The Kings have seen each of the last three seasons end in first-round playoff losses to the Edmonton Oilers. And if the current NHL season had ended Saturday, guess who the Kings would face in the first round of the playoffs?
That made Saturday’s matinee at Crypto.com Arena, the first meeting of the season between the teams, an important measuring stick for the Kings and a chance to put down a marker against the Oilers, who could once again determine their fate next spring in Edmonton, right?
“I don’t know,” Kings forward Phillip Danault shrugged before the game. “No matter what you do during the regular season, I don’t know if they affect anything. When we get to the playoffs, it’s totally another game.”
Kings coach Jim Hiller agreed. If anyone thought the Kings were hoping to stare across the ice, look the Oilers in the eyes and throw down the gauntlet, he wasn’t among them.
“We’re not going to get that far ahead,” he said. “It’s a team in our division that we’ve had problems with, that we want to beat. I wouldn’t make it a bigger deal.”
Which isn’t to say the Kings’ 4-3 overtime win, one in which they rallied from deficits twice, was meaningless. Far from it. Because the victory, on Quinton Byfield’s second goal of the game, not only tied the teams for second in the Pacific Division standings, it also confirmed the gap between the two teams on the ice may be closing as well.
The Oilers have clearly become the Kings’ white whale, the foe who must be vanquished. As a result, every faceoff, every forecheck, every shot on goal was imbued with extra meaning — whether the players and coach wanted to admit it or not.
“Everyone knows it’s our rivalry,” Danault said.
The Kings and Oilers have met 10 times in the playoffs, with Edmonton winning the series eight times. In NHL history only one team — the Pittsburgh Penguins, who have beaten the Washington Capitals nine times in 11 tries — has faced the same opponent in at least seven playoff series and had more success.
The last time the Kings beat Edmonton in the postseason, Wayne Gretzky led the team in points.

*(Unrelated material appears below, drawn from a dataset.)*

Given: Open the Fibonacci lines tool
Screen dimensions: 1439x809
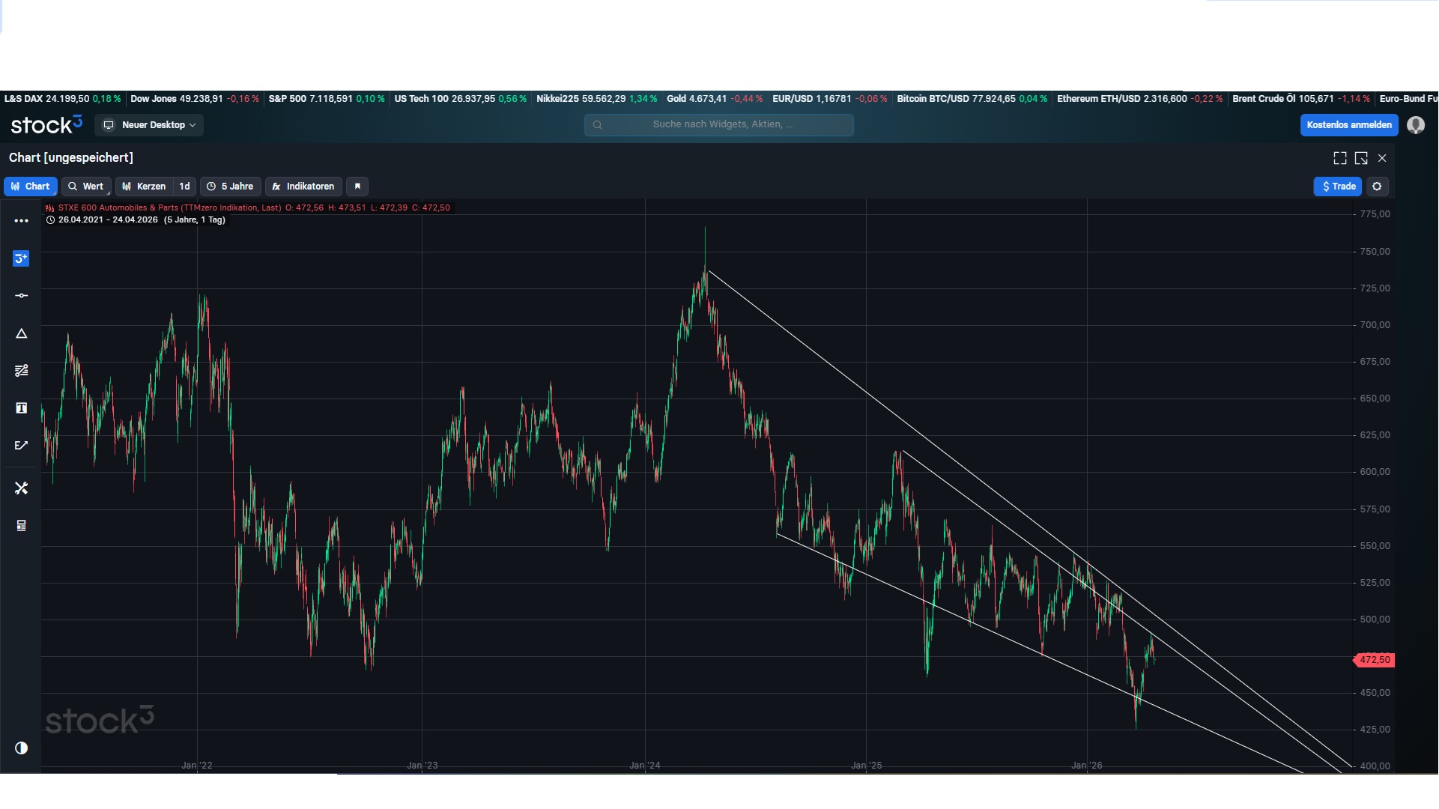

That was 1989.
And the regular-season meetings have been almost as one-sided in recent years, with the Oilers winning three of four games last season and 10 of the last 15 dating to 2019. That changed Saturday, just as the teams have changed.
The Kings, who have switched the way they play in the neutral zone and on the penalty kill since last season’s postseason debacle, also added seven players since their last meeting with the Oilers at the Crypt eight months ago. Edmonton has parted with 10 players over the same period.
Winger Warren Foegele is on both those lists, having spent three seasons in Edmonton before signing a three-year free-agent contract with the Kings last summer. “They’ve got new pieces, we’ve gotten new pieces,” he said.
Some of those new pieces played a part in the outcome Saturday with Foegele getting a goal and two assists for the Kings, who also got a goal from newcomer Tanner Jeannot. Kasperi Kapanen, claimed by the Oilers on waivers a month ago, and former King Viktor Arvidsson accounted for two of Edmonton’s three goals.
Kapanen got the scoring started, banging home the rebound of a long Connor Brown wrister midway through the first period. Byfield matched that less than three minutes later, digging the puck out from the end boards and scoring on a wrister from the edge of the right faceoff circle. Foegele, credited with an assist on that goal, then put the Kings ahead just before the first intermission with some unintentional help from Brown, who got his skate in the way of a centering pass, deflecting the puck to Foegele, who swept it by goalie Stuart Skinner.
The Oilers needed less than four minutes of the second period to erase that deficit with Ryan Nugent-Hopkins scoring on a power play just 12 seconds after Alex Laferriere went off for tripping. In last spring’s playoffs, nine of the Oilers’ 22 goals against the Kings came with the man advantage.
Arvidsson gave Edmonton the lead again on a wrister from between the circles after Leon Draisaitl stripped defenseman Vladislav Gavrikov of the puck deep in the Kings’ end with eight minutes left in the second period. But the Kings would not quit, with Jeannot evening the game again by redirecting in a Jordan Spence pass from the edge of the crease 21/2 minutes into the third, setting the stage for Byfield’s winner 3:19 into the extra period.
Seconds before Byfield’s shot, Skinner asked the officials for a stoppage in play because of a problem with his mask. He didn’t get it, with the Kings getting their first win in six overtime games instead.
Hiller, however, stuck to the script, refusing to call the game anything other than just another date on the schedule.
“It’s so tempting to do that, right? Based on the results,” he said. “If we lost, we would have been saying, ‘lost again to Edmonton. Overtime too. Terrible.’ So it’s really hard to separate.
“It was an important game for us, for sure [and] a pretty entertaining hockey game. Probably the best or most entertaining of the year.”
The playoffs will determine if it was anything more than that.